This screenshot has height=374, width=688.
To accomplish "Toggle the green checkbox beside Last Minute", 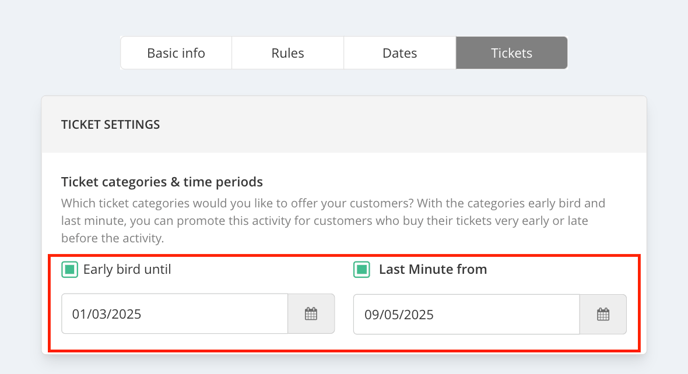I will 362,270.
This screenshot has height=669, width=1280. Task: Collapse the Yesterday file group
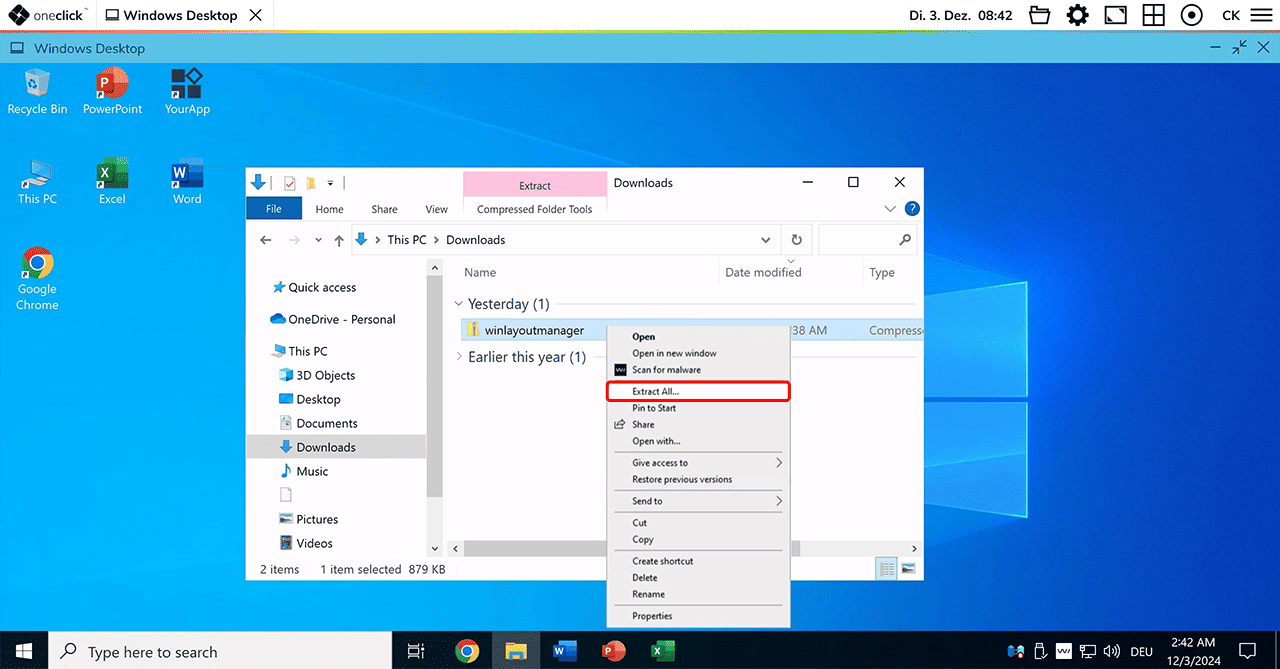click(459, 304)
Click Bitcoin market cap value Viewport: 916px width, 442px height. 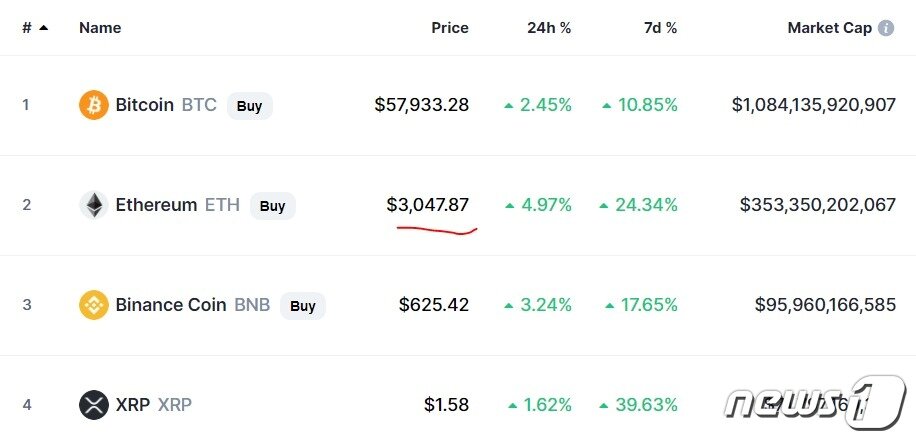tap(813, 105)
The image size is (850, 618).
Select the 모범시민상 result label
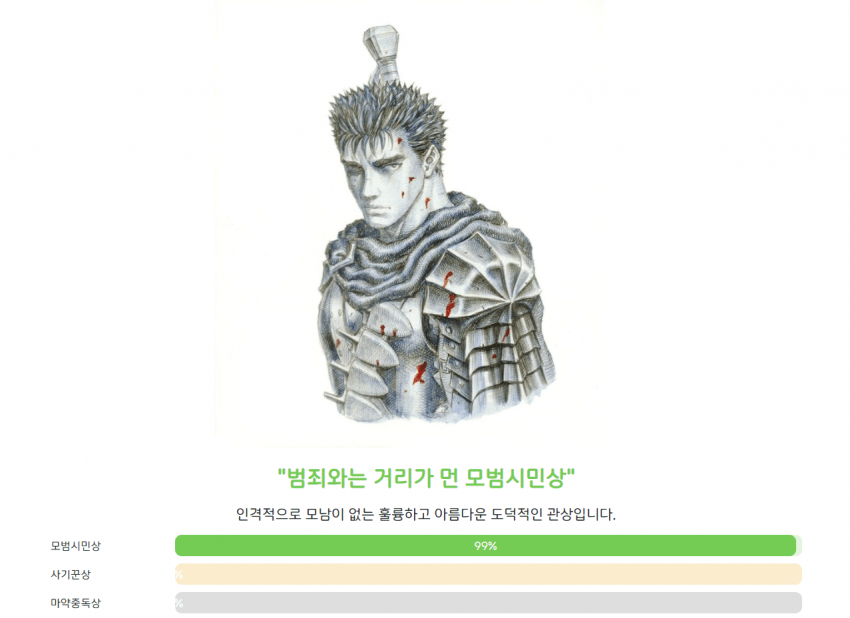75,546
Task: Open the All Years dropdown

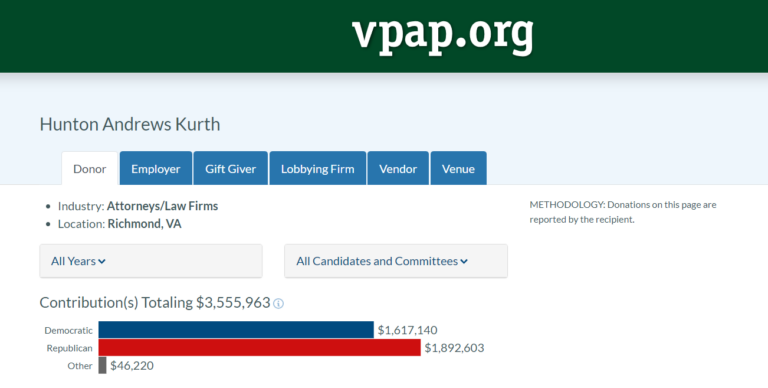Action: pos(151,261)
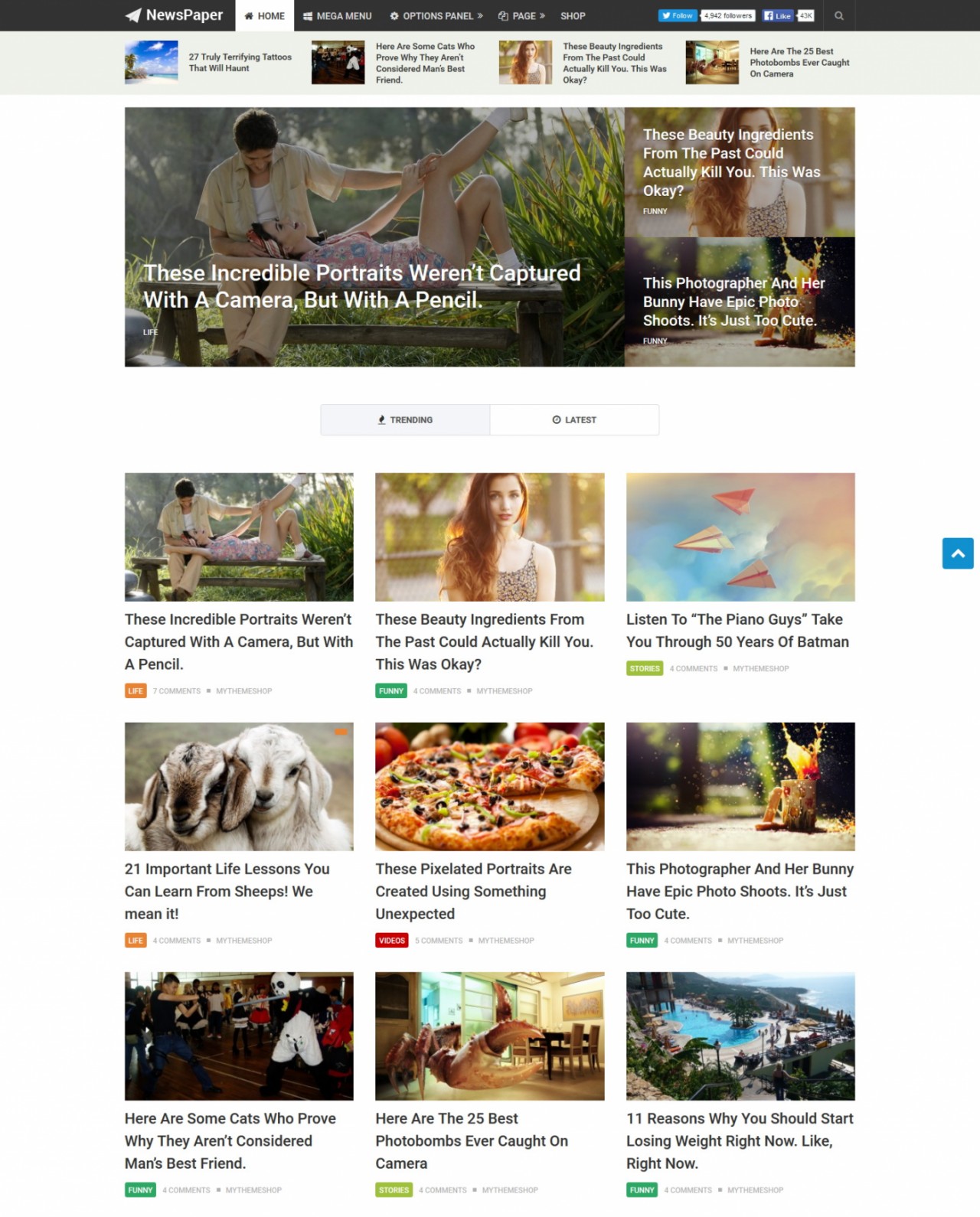Click the Facebook Like button
This screenshot has width=980, height=1217.
[778, 15]
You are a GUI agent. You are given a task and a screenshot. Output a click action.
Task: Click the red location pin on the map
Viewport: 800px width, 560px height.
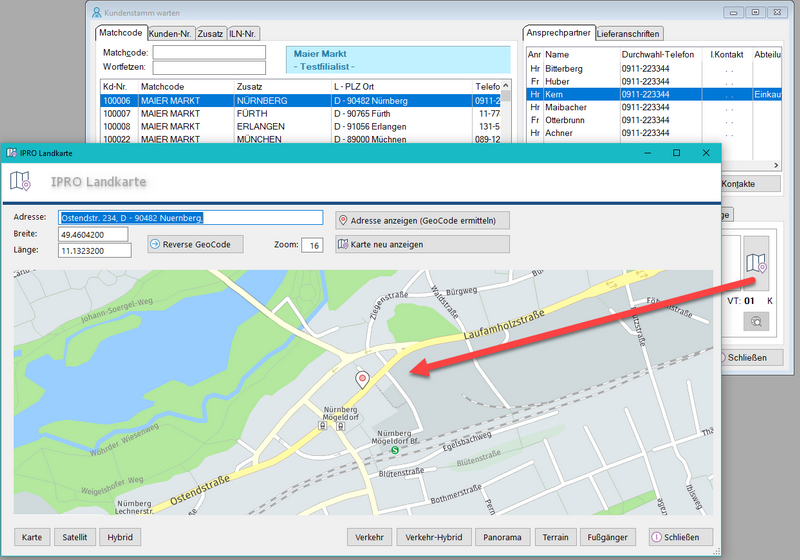click(363, 378)
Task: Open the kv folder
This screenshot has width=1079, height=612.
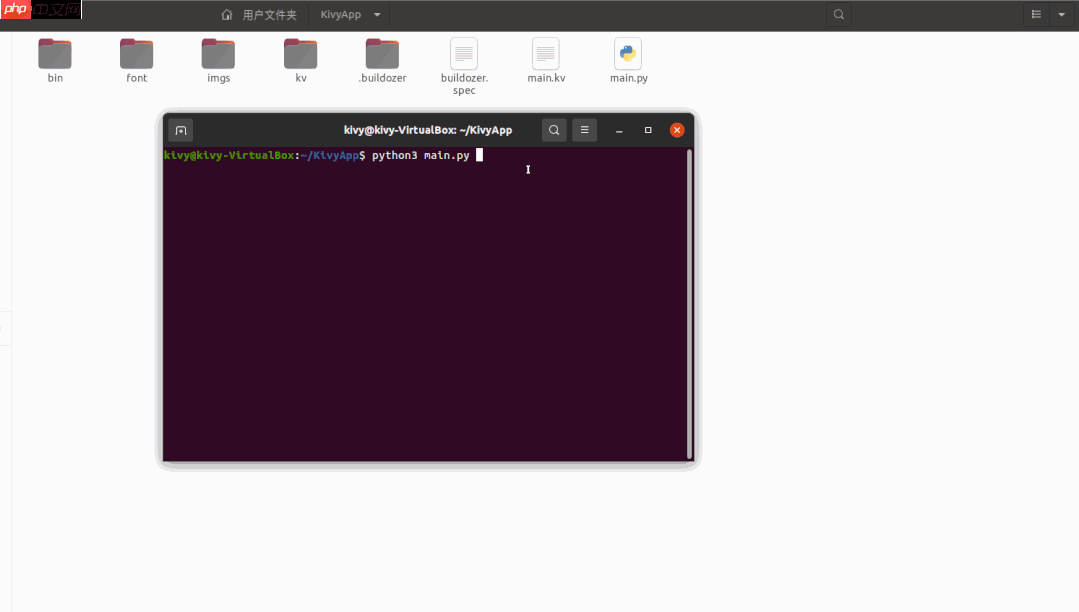Action: point(299,55)
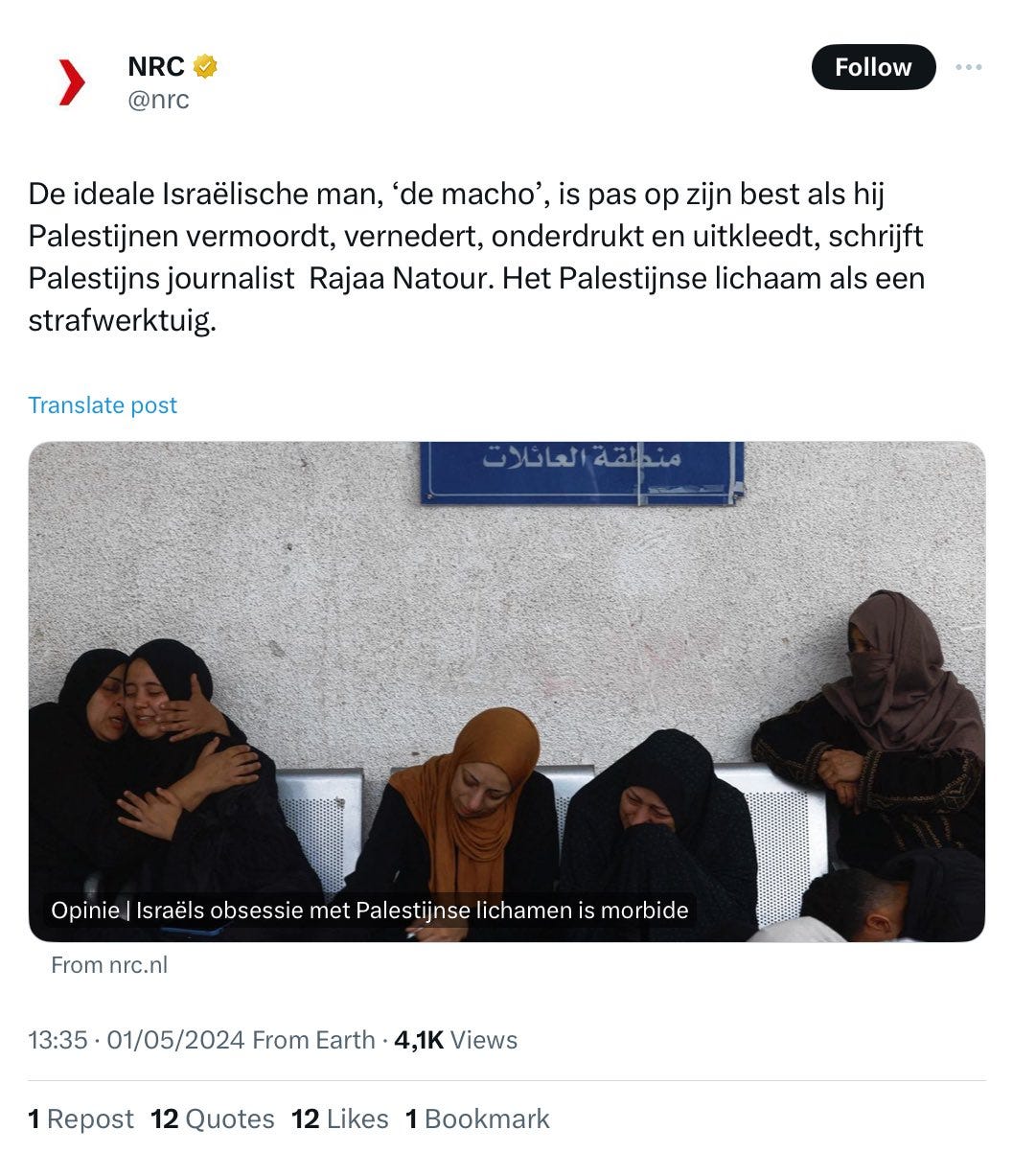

-=-=-

Task goal
Do not copy pictures. Restate exactly the lines from the one containing "Viewport: 800px width, 560px height." through the last line of the records.

Result of the task
Viewport: 800px width, 560px height.
click(363, 378)
Task: Open the kv folder
This screenshot has width=1079, height=612.
Action: point(299,55)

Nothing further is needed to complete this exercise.